• [Data extracts]:
▬▬▬

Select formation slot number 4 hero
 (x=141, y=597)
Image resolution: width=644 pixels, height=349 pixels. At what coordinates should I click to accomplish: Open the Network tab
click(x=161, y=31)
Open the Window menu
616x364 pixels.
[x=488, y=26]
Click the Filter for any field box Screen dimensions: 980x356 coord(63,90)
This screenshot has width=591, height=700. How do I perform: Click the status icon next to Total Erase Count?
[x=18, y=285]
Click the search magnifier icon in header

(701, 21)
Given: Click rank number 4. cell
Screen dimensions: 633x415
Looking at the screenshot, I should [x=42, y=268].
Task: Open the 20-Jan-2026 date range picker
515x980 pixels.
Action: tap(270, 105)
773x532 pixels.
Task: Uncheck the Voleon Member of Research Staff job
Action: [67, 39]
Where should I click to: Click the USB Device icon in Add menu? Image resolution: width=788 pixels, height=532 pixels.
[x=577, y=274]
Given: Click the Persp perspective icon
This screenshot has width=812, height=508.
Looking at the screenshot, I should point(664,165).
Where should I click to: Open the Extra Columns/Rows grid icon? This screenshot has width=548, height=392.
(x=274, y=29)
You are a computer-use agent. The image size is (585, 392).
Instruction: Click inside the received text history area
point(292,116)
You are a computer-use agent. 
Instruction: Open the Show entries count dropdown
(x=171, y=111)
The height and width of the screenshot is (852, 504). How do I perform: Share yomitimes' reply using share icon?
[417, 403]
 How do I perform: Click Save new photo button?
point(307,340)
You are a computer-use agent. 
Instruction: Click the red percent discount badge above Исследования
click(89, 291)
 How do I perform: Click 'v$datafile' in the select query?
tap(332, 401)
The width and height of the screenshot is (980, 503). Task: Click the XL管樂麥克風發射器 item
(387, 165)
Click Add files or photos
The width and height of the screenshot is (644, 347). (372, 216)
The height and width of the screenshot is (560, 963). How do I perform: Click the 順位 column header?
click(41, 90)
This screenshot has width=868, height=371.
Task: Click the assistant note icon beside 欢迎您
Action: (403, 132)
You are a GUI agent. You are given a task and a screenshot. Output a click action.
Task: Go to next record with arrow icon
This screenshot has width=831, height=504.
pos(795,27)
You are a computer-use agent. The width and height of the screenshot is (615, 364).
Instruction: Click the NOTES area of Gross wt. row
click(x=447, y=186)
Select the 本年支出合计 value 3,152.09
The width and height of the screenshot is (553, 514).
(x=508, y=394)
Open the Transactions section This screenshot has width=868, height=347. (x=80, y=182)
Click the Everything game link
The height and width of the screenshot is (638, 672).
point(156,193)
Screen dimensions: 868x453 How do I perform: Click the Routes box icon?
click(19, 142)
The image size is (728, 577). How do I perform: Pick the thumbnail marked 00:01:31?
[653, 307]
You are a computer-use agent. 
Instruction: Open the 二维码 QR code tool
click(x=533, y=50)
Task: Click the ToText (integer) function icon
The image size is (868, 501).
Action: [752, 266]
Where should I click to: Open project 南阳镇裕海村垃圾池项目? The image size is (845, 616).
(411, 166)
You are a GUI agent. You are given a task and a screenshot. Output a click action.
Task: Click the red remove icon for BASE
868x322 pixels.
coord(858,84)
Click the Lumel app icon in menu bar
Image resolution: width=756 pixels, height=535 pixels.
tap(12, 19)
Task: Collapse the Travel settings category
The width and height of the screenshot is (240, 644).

▬▬▬

• [Task]:
Extract the full listing above without altering anything.

• [The answer]:
Select formation slot number 4 hero
 (x=141, y=597)
Image resolution: width=644 pixels, height=349 pixels. At what coordinates should I click to accomplish: Open the Network tab
click(x=161, y=31)
Open the Window menu
616x364 pixels.
[x=488, y=26]
Click the Filter for any field box Screen dimensions: 980x356 coord(63,90)
This screenshot has width=591, height=700. How do I perform: Click the status icon next to Total Erase Count?
[x=18, y=285]
Click the search magnifier icon in header

(701, 21)
Given: Click rank number 4. cell
Screen dimensions: 633x415
Looking at the screenshot, I should [x=42, y=268].
Task: Open the 20-Jan-2026 date range picker
515x980 pixels.
Action: tap(270, 105)
773x532 pixels.
Task: Uncheck the Voleon Member of Research Staff job
Action: [67, 39]
Where should I click to: Click the USB Device icon in Add menu? Image resolution: width=788 pixels, height=532 pixels.
[x=577, y=274]
Given: Click the Persp perspective icon
This screenshot has width=812, height=508.
Looking at the screenshot, I should point(664,165).
Where should I click to: Open the Extra Columns/Rows grid icon? This screenshot has width=548, height=392.
(x=274, y=29)
You are a computer-use agent. The image size is (585, 392).
Instruction: Click inside the received text history area
point(292,116)
You are a computer-use agent. 
Instruction: Open the Show entries count dropdown
(x=171, y=111)
The height and width of the screenshot is (852, 504). How do I perform: Share yomitimes' reply using share icon?
[417, 403]
 How do I perform: Click Save new photo button?
point(307,340)
You are a computer-use agent. 
Instruction: Click the red percent discount badge above Исследования
click(89, 291)
 How do I perform: Click 'v$datafile' in the select query?
tap(332, 401)
The width and height of the screenshot is (980, 503). Task: Click the XL管樂麥克風發射器 item
(387, 165)
Click Add files or photos
The width and height of the screenshot is (644, 347). (372, 216)
The height and width of the screenshot is (560, 963). How do I perform: Click the 順位 column header?
click(41, 90)
This screenshot has width=868, height=371.
Task: Click the assistant note icon beside 欢迎您
Action: (403, 132)
You are a GUI agent. You are given a task and a screenshot. Output a click action.
Task: Go to next record with arrow icon
This screenshot has width=831, height=504.
pos(795,27)
You are a computer-use agent. The width and height of the screenshot is (615, 364).
Instruction: Click the NOTES area of Gross wt. row
click(x=447, y=186)
Select the 本年支出合计 value 3,152.09
The width and height of the screenshot is (553, 514).
(x=508, y=394)
Open the Transactions section This screenshot has width=868, height=347. (x=80, y=182)
Click the Everything game link
The height and width of the screenshot is (638, 672).
point(156,193)
Screen dimensions: 868x453 How do I perform: Click the Routes box icon?
click(19, 142)
The image size is (728, 577). How do I perform: Pick the thumbnail marked 00:01:31?
[653, 307]
You are a computer-use agent. 
Instruction: Open the 二维码 QR code tool
click(x=533, y=50)
Task: Click the ToText (integer) function icon
The image size is (868, 501).
Action: [752, 266]
Where should I click to: Open project 南阳镇裕海村垃圾池项目? The image size is (845, 616).
(411, 166)
You are a GUI agent. You are given a task and a screenshot. Output a click action.
Task: Click the red remove icon for BASE
868x322 pixels.
coord(858,84)
Click the Lumel app icon in menu bar
Image resolution: width=756 pixels, height=535 pixels.
tap(12, 19)
Task: Collapse the Travel settings category
The width and height of the screenshot is (240, 644).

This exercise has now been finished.